To understand the value of genomic selection, one must first understand how genes are inherited from one generation to the next.
When an animal reproduces (e.g. a sperm is created) 1 chromosome from each chromosome pair is selected at random and passed onto the progeny.
As cattle’s DNA consists of 30 chromosome pairs, the selection of chromosomes that is passed on is equivalent to flipping a coin 30 times, with a different combination of heads/tails returned each time.
There are 1,073,741,824 possible chromosome combinations that a sire can pass onto his progeny. This number ignores the recombination process where segments of the paternal and maternal chromosomes are exchanged prior to the creation of reproductive (sperm/egg) cells.

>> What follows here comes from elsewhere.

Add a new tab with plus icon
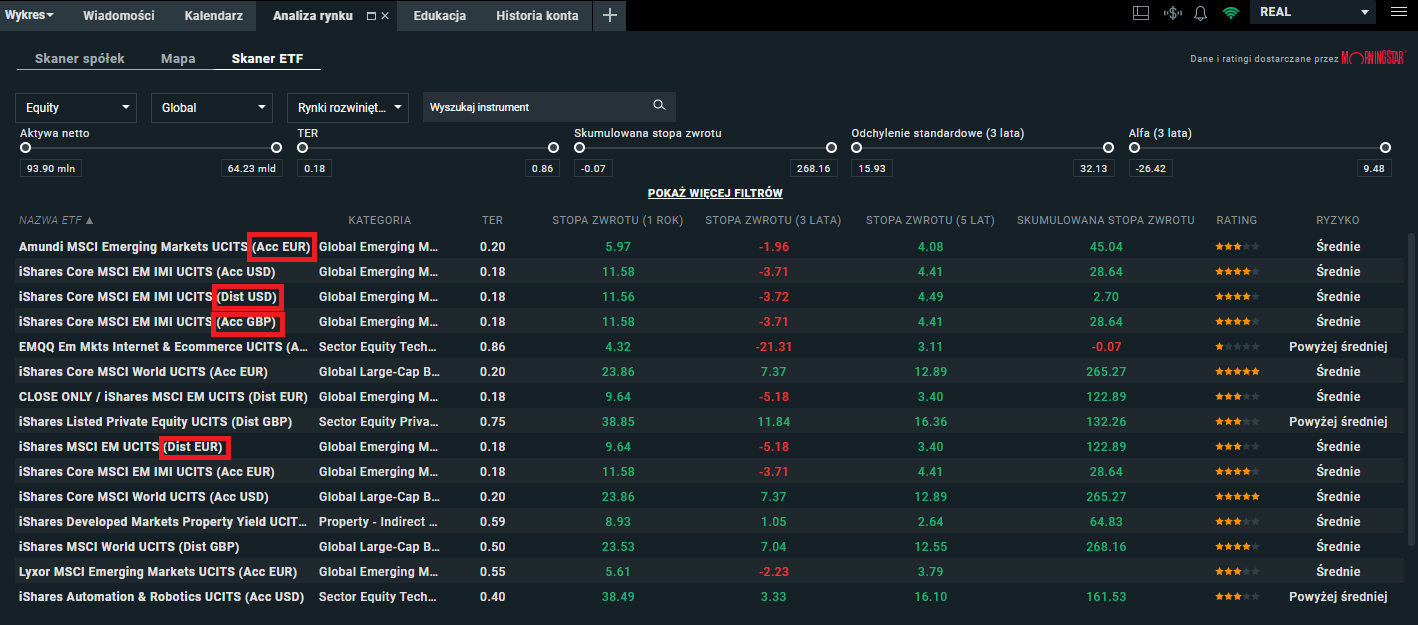1418x625 pixels. pos(610,15)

The manner in which chromosomes are inherited is referred to as mendelian sampling and means that the genes passed on in no two sperm are exactly alike.

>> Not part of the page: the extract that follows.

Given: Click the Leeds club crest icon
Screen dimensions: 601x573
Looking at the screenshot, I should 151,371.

The same number of possible combinations is true for each egg produced by a dam, meaning the number of possible chromosome combinations inherited by animals from their parents is in the billions. Think about the variation observed in full-sibling brothers and sisters.
Genomic technology provides an insight into the chromosome segments that an animal has inherited, rather than assuming all progeny have inherited the same genes from their parent (i.e. mid parent EBV).
An example of this is the differences observed between full siblings, including embryosiblings, whereby on occasion distinct similarities can be measured, however so can stark differences in their performance. This can be thought about similarly to people, where by two full siblings may have different characteristics around height, build, eye colour and hair colour yet have the same parents.